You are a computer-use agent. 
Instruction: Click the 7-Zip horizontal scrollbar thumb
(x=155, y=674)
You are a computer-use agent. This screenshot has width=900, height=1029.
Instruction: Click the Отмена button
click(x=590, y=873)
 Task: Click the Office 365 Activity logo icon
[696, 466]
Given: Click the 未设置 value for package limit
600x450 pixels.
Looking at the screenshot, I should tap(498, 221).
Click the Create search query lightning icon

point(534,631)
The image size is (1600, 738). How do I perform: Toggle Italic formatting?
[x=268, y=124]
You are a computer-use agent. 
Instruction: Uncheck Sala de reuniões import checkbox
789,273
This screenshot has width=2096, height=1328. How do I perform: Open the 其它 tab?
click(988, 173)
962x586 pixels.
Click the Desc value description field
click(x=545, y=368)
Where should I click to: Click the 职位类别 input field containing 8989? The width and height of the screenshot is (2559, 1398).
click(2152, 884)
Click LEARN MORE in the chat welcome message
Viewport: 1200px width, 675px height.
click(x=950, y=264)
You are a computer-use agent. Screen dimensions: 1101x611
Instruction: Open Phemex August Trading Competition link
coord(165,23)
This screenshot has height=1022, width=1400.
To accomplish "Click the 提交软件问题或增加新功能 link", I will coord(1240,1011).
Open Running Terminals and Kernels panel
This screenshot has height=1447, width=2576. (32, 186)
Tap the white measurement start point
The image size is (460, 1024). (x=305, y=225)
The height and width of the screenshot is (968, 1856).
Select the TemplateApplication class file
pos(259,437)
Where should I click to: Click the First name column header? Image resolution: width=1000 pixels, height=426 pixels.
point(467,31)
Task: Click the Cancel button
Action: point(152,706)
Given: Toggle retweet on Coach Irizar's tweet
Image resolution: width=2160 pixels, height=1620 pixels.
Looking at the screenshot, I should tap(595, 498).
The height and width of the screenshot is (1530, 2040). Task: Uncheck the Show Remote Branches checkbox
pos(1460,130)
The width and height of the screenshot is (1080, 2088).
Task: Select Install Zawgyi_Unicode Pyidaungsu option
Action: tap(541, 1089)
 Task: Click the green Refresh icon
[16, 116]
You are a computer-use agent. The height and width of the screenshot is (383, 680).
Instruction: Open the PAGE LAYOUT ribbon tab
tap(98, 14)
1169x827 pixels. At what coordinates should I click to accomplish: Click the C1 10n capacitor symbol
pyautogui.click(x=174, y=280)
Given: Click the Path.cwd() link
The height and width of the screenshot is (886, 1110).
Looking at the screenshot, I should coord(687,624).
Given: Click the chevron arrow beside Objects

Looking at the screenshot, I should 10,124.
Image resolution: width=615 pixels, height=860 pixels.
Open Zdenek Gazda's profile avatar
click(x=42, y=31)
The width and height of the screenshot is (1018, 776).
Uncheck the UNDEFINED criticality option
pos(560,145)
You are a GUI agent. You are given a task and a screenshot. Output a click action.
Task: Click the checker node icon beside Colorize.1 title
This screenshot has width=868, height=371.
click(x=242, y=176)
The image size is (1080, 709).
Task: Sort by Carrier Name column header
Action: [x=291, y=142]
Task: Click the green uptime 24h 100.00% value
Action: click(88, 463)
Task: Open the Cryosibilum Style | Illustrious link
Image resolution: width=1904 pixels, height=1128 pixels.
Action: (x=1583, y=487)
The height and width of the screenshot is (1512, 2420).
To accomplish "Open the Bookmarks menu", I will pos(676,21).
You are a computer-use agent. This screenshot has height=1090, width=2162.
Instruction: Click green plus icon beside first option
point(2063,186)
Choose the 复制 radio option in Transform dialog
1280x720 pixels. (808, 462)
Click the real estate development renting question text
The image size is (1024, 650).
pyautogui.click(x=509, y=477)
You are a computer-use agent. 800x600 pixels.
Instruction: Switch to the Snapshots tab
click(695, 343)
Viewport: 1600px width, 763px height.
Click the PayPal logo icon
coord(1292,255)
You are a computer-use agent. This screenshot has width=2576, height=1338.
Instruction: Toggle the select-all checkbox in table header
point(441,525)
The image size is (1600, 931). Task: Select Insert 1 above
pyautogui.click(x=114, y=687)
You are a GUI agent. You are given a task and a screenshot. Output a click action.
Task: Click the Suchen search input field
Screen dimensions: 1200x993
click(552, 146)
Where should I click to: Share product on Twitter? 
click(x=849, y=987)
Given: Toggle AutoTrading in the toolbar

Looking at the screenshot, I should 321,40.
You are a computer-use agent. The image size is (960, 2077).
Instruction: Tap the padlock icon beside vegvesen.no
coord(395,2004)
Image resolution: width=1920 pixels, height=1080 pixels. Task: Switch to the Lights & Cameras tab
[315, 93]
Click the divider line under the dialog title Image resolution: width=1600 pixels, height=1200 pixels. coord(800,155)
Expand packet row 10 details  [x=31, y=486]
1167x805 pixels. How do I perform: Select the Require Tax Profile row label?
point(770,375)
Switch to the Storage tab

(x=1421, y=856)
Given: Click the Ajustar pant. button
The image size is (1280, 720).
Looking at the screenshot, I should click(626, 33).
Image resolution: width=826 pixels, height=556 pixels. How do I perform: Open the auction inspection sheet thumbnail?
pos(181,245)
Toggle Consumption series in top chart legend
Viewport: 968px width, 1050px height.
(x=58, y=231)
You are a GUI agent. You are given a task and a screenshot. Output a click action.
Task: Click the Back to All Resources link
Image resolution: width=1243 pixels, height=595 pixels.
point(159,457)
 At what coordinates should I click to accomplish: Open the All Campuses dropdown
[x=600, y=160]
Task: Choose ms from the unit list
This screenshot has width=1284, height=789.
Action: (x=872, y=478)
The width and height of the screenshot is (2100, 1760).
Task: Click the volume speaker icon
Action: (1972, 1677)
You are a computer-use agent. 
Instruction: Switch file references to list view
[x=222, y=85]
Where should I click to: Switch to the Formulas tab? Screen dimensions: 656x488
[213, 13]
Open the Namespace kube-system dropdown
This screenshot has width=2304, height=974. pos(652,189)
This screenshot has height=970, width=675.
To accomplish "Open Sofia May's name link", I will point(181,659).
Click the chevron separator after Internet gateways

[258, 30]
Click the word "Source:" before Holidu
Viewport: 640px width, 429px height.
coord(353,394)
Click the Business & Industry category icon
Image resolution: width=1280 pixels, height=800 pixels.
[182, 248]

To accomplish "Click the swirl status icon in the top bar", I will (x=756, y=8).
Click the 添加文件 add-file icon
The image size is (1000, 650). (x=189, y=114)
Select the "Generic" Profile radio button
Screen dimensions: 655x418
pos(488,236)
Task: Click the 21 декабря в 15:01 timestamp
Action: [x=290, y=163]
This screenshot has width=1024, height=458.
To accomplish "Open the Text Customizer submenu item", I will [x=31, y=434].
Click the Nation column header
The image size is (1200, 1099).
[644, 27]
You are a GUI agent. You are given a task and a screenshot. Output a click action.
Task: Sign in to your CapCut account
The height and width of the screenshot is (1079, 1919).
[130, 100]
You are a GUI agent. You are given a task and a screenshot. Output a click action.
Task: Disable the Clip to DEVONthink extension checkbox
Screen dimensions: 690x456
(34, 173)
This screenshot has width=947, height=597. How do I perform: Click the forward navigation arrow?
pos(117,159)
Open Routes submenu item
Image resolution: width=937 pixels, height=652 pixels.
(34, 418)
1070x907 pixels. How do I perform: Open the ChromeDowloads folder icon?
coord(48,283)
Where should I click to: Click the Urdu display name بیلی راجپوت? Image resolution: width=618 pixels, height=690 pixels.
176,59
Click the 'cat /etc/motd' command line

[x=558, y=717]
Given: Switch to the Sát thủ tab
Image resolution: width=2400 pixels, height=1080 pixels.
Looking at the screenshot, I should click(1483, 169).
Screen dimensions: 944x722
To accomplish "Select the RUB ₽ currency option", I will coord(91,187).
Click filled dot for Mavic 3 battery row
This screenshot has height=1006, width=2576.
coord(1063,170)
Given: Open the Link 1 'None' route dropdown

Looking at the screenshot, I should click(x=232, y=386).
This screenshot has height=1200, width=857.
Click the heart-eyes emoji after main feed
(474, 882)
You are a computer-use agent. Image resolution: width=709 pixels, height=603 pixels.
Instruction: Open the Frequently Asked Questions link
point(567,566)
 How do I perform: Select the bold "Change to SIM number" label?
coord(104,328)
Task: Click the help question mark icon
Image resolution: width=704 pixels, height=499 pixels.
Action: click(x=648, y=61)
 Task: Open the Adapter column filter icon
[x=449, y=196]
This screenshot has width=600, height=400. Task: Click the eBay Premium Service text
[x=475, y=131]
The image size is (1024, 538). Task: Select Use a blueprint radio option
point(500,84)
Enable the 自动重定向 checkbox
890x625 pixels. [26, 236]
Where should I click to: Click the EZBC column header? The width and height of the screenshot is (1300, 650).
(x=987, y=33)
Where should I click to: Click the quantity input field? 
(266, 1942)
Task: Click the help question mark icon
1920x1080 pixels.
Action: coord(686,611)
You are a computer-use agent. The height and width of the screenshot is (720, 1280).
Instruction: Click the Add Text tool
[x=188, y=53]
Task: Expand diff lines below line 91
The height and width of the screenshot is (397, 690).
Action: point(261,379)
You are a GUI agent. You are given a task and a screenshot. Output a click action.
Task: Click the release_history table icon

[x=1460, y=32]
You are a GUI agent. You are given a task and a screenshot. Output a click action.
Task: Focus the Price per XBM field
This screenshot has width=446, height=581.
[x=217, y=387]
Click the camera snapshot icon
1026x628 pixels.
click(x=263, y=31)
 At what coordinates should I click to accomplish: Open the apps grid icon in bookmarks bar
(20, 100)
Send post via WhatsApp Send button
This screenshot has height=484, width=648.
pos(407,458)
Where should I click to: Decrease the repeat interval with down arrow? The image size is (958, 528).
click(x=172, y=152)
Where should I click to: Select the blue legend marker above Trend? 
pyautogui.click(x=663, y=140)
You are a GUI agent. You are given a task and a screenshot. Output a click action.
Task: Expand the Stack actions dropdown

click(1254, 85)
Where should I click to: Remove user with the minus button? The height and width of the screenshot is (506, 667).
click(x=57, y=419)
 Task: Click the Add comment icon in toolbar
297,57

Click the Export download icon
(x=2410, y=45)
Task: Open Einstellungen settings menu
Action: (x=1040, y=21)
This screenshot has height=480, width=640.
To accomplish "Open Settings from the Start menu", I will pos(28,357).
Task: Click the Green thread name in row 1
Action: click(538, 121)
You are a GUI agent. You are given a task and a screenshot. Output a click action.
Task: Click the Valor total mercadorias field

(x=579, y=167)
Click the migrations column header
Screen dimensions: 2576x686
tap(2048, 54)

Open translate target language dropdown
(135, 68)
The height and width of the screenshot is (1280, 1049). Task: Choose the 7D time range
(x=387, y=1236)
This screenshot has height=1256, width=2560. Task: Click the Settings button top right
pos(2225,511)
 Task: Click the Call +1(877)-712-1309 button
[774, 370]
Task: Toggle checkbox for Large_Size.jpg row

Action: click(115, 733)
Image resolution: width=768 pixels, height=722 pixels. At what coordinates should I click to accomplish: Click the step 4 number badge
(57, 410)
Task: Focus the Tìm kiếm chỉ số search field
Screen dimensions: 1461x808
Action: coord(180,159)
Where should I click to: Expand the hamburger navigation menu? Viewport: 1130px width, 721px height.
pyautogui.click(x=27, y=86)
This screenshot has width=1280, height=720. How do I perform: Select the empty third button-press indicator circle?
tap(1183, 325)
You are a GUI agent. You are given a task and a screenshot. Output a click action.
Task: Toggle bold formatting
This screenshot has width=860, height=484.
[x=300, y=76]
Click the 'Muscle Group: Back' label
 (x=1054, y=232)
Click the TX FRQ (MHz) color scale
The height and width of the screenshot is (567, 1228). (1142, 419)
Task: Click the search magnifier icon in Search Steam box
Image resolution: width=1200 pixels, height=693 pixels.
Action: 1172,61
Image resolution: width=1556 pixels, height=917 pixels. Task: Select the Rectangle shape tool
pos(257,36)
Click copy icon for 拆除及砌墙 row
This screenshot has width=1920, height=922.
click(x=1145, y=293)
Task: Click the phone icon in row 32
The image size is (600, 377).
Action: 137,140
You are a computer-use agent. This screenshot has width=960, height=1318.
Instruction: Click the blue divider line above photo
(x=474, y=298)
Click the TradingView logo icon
-------
● **Exercise goal**
Rewrite the records from their first line through the line containing "I will coord(1240,1011).", swapping "Instruction" for "Command" and leaving everything else unchanged.

● **Answer to this problem**
You are a computer-use agent. 
Command: Click the 7-Zip horizontal scrollbar thumb
(x=155, y=674)
You are a computer-use agent. This screenshot has width=900, height=1029.
Command: Click the Отмена button
click(x=590, y=873)
 Task: Click the Office 365 Activity logo icon
[696, 466]
Given: Click the 未设置 value for package limit
600x450 pixels.
Looking at the screenshot, I should tap(498, 221).
Click the Create search query lightning icon

point(534,631)
The image size is (1600, 738). How do I perform: Toggle Italic formatting?
[x=268, y=124]
You are a computer-use agent. 
Command: Uncheck Sala de reuniões import checkbox
789,273
This screenshot has width=2096, height=1328. How do I perform: Open the 其它 tab?
click(988, 173)
962x586 pixels.
Click the Desc value description field
click(x=545, y=368)
Where should I click to: Click the 职位类别 input field containing 8989? The width and height of the screenshot is (2559, 1398).
click(2152, 884)
Click LEARN MORE in the chat welcome message
Viewport: 1200px width, 675px height.
click(x=950, y=264)
You are a computer-use agent. Screen dimensions: 1101x611
Command: Open Phemex August Trading Competition link
coord(165,23)
This screenshot has height=1022, width=1400.
To accomplish "Click the 提交软件问题或增加新功能 link", I will coord(1240,1011).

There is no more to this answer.